By Joe Guzzardi
01/14/2005
The Walt Disney Company is a microcosm of today’s corporate America: millions paid in salary and bonus for the big boys while the company downsizes by "laying-off" staff.
The remaining employees are squeezed as hard as possible.
Finally, foreign workers are hired on H-1B non-immigrant visas thus shutting out qualified Americans from mid-level management positions.
For the lucky ones at Disney, January started out with a financial bang.
On January 6, Disney announced that Chief Executive Michael Eisner received a $7.35 million cash bonus in 2004.
With his base salary of $1 million and other compensation, Eisner’s total pay package was $8.3 million.
Disney President and Chief Operating Officer Robert Iger also got a healthy $6.5 million cash bonus. Added to his annual salary of $1.5 million and other payouts, Iger’s aggregate 2004 compensation was $12 million.
According to the Disney compensation committee, Eisner and Iger’s bonuses were a reward for the company’s 72% earnings increase during 2004.
While these sums are nothing to sneeze at, even bigger stakes are on the table this week during on going talks between Miramax co-founders Harvey and Bob Weinstein and Miramax’s parent company, Disney.
Ten years ago, Disney bought Miramax from the Weinsteins for $80 million. Today, with their corporate divorce pending, Disney is prepared to buy out the Weinstein’s contract for $100 million.
Also, the trial between former Disney president Michael Ovitz and Disney shareholders enters its final phase this week. Ovitz contends that his $140 million severance package, after only 15 months at Disney, is justified.
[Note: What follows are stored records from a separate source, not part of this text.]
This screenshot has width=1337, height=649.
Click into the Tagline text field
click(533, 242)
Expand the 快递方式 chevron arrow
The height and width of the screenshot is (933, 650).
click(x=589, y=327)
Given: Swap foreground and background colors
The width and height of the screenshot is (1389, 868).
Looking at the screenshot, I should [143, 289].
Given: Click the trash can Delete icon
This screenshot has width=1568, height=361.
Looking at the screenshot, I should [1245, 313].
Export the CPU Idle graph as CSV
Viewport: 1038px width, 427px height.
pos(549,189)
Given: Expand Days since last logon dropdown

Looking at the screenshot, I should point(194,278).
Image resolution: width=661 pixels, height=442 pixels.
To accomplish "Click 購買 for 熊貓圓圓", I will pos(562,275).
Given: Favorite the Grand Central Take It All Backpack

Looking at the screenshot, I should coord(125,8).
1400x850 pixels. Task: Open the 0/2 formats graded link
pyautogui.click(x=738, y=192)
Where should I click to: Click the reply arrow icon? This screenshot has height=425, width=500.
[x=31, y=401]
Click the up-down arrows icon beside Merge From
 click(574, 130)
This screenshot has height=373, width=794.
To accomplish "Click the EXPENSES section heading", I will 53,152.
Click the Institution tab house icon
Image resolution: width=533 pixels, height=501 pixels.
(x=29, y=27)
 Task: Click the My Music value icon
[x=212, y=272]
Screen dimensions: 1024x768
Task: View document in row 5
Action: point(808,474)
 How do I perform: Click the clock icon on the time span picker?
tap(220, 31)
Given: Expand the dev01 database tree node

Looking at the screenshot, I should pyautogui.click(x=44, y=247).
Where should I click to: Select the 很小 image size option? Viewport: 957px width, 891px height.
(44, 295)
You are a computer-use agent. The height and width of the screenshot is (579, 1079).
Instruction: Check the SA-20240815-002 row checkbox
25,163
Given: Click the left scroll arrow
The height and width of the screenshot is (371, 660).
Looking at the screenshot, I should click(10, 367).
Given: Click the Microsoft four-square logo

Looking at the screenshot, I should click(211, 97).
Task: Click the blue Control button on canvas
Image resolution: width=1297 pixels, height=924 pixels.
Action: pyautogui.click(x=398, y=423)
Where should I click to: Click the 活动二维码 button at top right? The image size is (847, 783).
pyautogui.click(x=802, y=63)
In fact, Ovitz’s lawyer Larry R. Feldman contends that had Disney directors denied payment on the basis of "gross negligence" or "malfeasance", the company might have been forced to pay out additional "hundreds of millions of dollars" in damages for fraud, defamation and breach of contract.
With millions either already handed out or pending for the Disney upper echelon, let’s see how far down the line that corporate largess extends.
Last month the Orlando Sentinel reported in its story titled "For Many Disney Jobs, the Future is Part Time," (by Sean Mussenden), that Walt Disney World is determined to continue expanding its part-time labor force at the expense of full-time employees.
In the past decade, in what reporter Sean Mussenden calls part of a "national trend toward temporary work," the number of part-time employees at the Disney hotels and theme parks has grown ten times as fast as full-time employees.
Since 1994, Disney has added 9,400 part-time employees — an increase of 140%. Full-time staff over the last decade increased by only 5,000 employees or 15%.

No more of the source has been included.